┌─ Document source

Oui, la France, puissance coloniale, veut prendre sa revanche après avoir perdu l'île rouge.
Tavao est un esclave au service de Randriambao, le fils du maitre. le jeune homme suit des études de médecine, ce qui aura pour conséquence de le désigner pour suivre l'armée afin de soigner les blessés. Comme c'est la coutume, Tavao devra le suivre.
Tout au long du récit, nous entendu la voix de Tavao qui exprime les peurs et les silences de la population, car on ne peut pas critiquer le gouvernement de la reine Ranavalona III et de son premier ministre Rainilaiarivony. La corruption, l'insécurité règnent dans le pays et la population souffre des pénuries à cause de mauvaises récoltes. Les rumeurs d'une guerre prochaine poussent certains à fuir dans les montagnes comme leurs ancêtres l'ont fait autrefois. Tavao, qui ne dit mot mais écoute, s'inquiète de sa destinée. Devra-t'-il mourir pour un pays qui n'est pas le sien alors qu'il sera bientôt père ?
A travers l'esclave Tavao, qui balance entre l'obéissance à son maitre et le désir de liberté, ce sont les hésitations et les émois d'un peuple que nous percevons.
Ne restent que l'église pour prier et ses cantiques pour exprimer ses craintes et ses refus.
« Je n'y irai pas, Rehaly, je ne veux pas y aller…
Je ne deviendrai pas de la viande, je ne deviendrai pas.
Je ne veux pas y mourir, je ne veux pas. »
Côté français, c'est par le truchement du lieutenant Félicien le Guen que nous découvrons les conquérants. Après 7 ans passés en Algérie, le jeune officier s'embarque pour Madagascar en quête d'aventure. Il a des doutes sur les guerres de colonisation et ne supporte plus l'hypocrisie des discours prétextant apporter la civilisation aux populations ignorantes. Mais l'opinion publique, elle, est persuadée du bien-fondé de la colonisation par la force.
« Mais pourquoi se mettre martel en tête. C'était bien clair et bien dit : Madagascar appartient aux français depuis Richelieu et, par ailleurs, tout le nord de la Grande Ile leur a été concédé par les rois de l'île. »
A son arrivée, Félicien va vite déchanter car, ce qui semblait tout tracé sur les cartes, ne l'est pas sur le terrain. Outre le manque d'infrastructures, il faut faire face à la chaleur et aux moustiques qui attaquent par milliers. La maladie va affaiblir les troupes : diarrhées, paludisme, et la nourriture qui pourrit sous le soleil.

└─
┌─ Données fournies

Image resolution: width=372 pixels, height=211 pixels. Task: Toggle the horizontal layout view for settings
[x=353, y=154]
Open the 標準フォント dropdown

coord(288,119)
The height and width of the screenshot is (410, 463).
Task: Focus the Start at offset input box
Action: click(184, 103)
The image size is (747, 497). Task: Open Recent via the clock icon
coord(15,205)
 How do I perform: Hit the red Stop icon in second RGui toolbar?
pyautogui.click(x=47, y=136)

└─
┌─ Données fournies

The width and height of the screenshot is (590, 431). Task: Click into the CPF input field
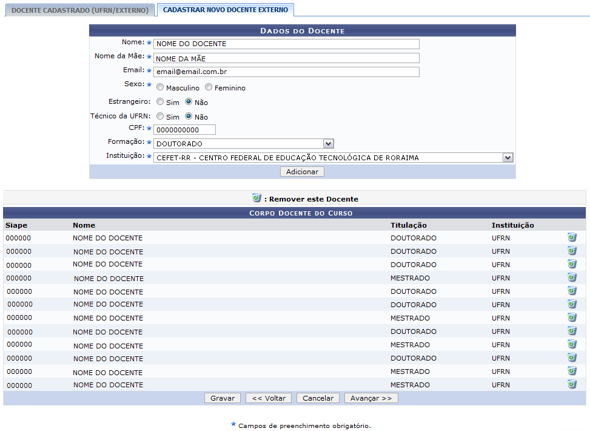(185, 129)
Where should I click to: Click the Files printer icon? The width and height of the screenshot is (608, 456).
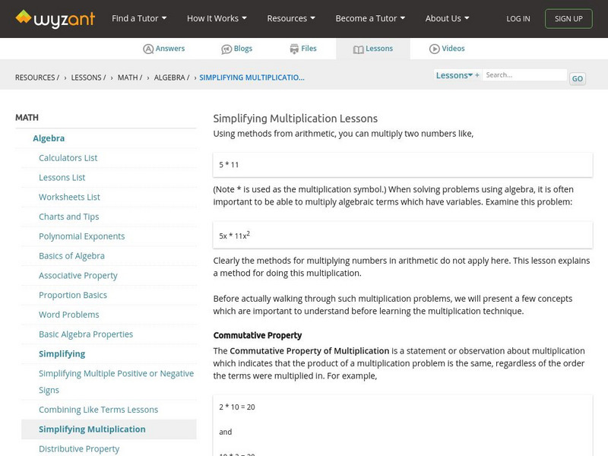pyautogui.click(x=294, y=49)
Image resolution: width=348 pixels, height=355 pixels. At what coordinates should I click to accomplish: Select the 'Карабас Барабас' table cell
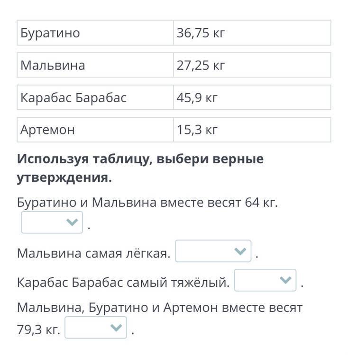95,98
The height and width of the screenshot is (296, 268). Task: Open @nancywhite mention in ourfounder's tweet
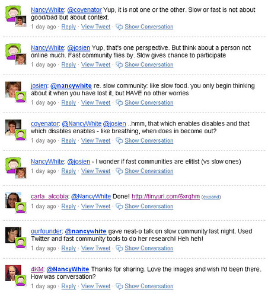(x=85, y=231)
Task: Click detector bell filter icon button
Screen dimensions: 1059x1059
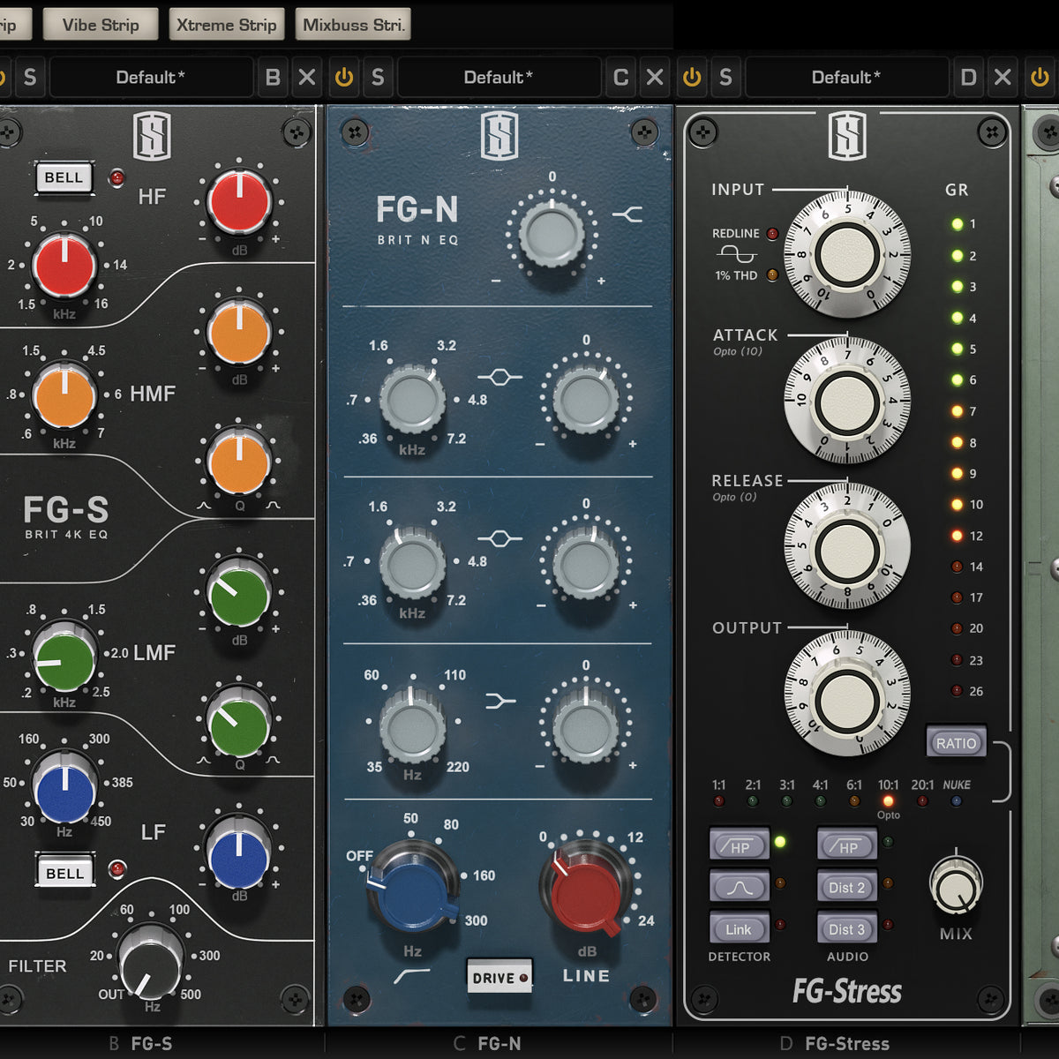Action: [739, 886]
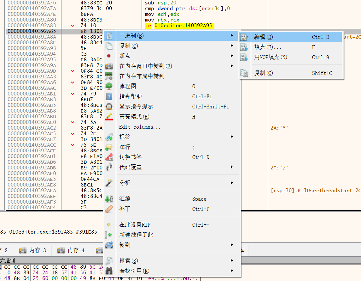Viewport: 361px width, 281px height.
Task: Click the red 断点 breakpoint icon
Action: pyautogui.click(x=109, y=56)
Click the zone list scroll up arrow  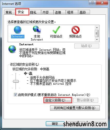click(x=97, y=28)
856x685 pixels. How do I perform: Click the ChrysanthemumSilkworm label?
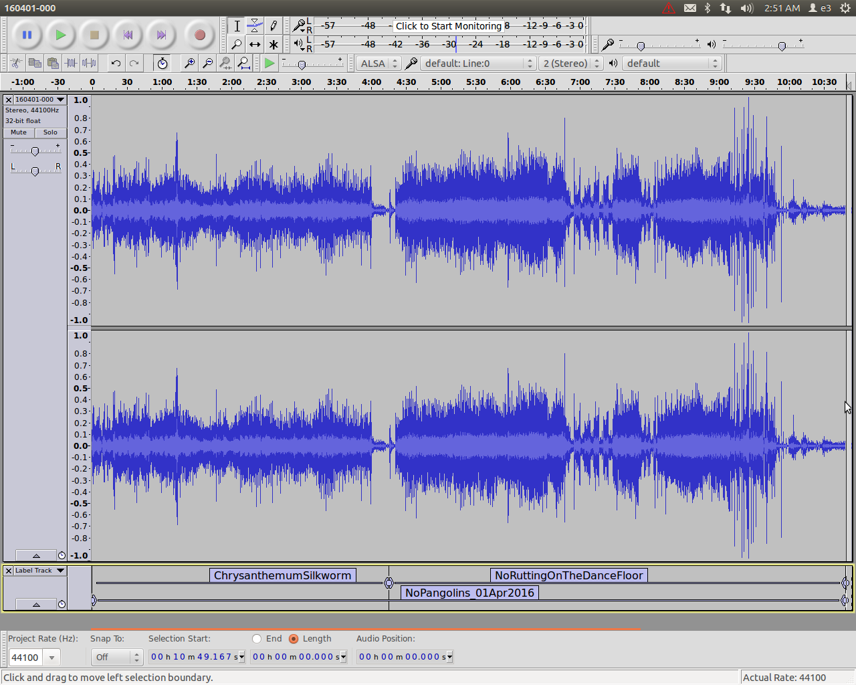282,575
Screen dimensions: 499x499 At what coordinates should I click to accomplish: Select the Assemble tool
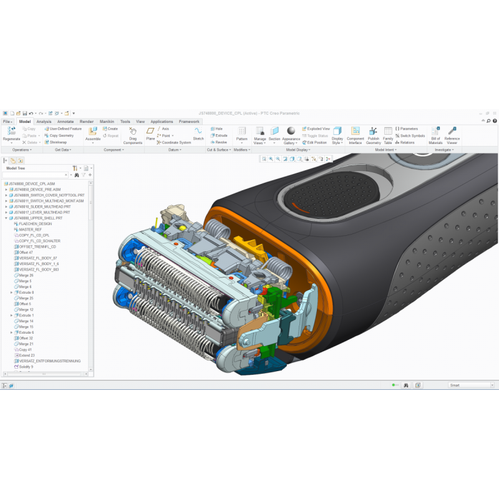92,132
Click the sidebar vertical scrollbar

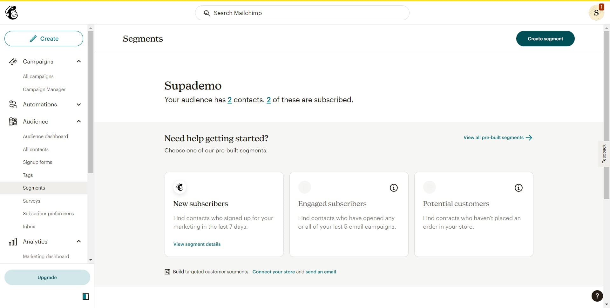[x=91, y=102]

└─
┌─ Données fournies

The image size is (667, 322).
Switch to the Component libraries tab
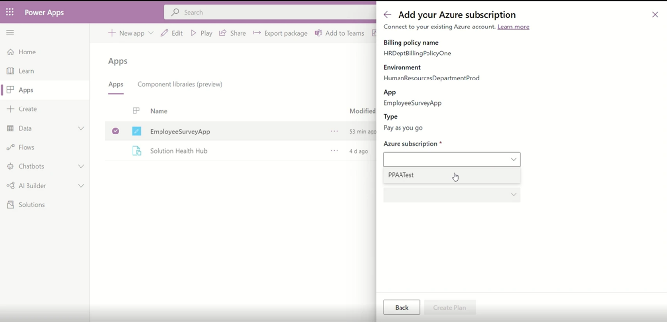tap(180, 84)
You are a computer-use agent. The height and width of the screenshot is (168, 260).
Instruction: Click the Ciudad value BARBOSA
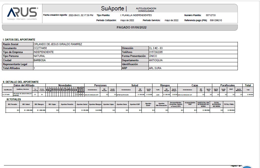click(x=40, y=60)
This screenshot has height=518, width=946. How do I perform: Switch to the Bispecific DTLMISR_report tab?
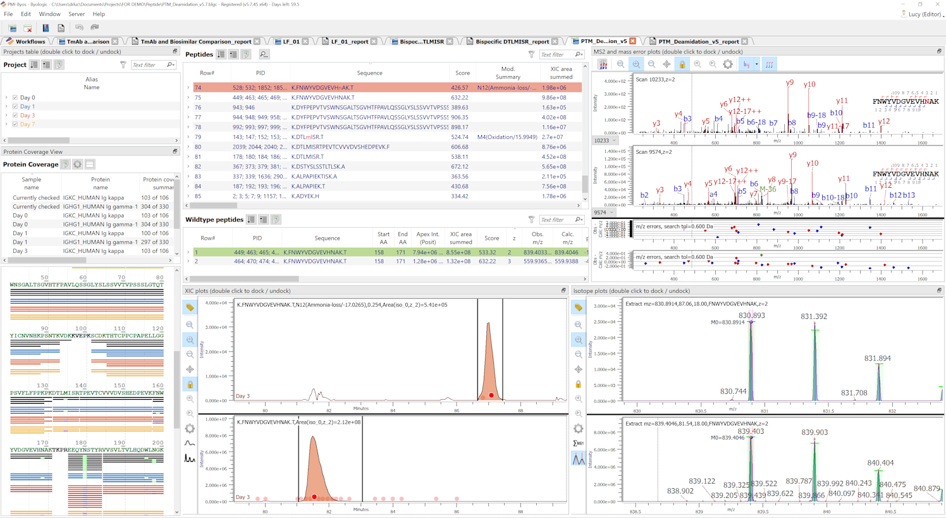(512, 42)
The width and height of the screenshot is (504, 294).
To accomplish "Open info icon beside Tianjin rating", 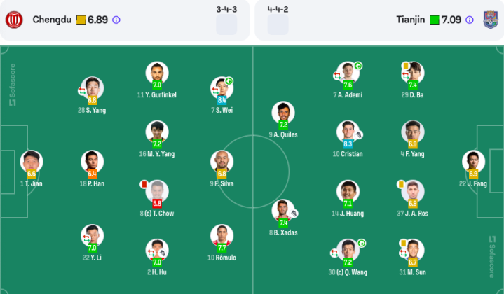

└─

**Questions à traiter**
[a] Répondez aux questions suivantes d'après le document source.
(i) Quelles études suit Randriambao ?
(ii) Combien d'années le lieutenant Félicien le Guen a-t-il passées en Algérie ?
(iii) Quelles maladies affaiblissent les troupes ?
[b] Reproduisez le passage du document source qui débute aux mots « Ne restent que » et se termine après les mots « par la force. ».

**Réponses attendues**
[a]
(i) Des études de médecine.
(ii) Sept ans.
(iii) Les diarrhées et le paludisme.

[b]
Ne restent que l'église pour prier et ses cantiques pour exprimer ses craintes et ses refus.
« Je n'y irai pas, Rehaly, je ne veux pas y aller…
Je ne deviendrai pas de la viande, je ne deviendrai pas.
Je ne veux pas y mourir, je ne veux pas. »
Côté français, c'est par le truchement du lieutenant Félicien le Guen que nous découvrons les conquérants. Après 7 ans passés en Algérie, le jeune officier s'embarque pour Madagascar en quête d'aventure. Il a des doutes sur les guerres de colonisation et ne supporte plus l'hypocrisie des discours prétextant apporter la civilisation aux populations ignorantes. Mais l'opinion publique, elle, est persuadée du bien-fondé de la colonisation par la force.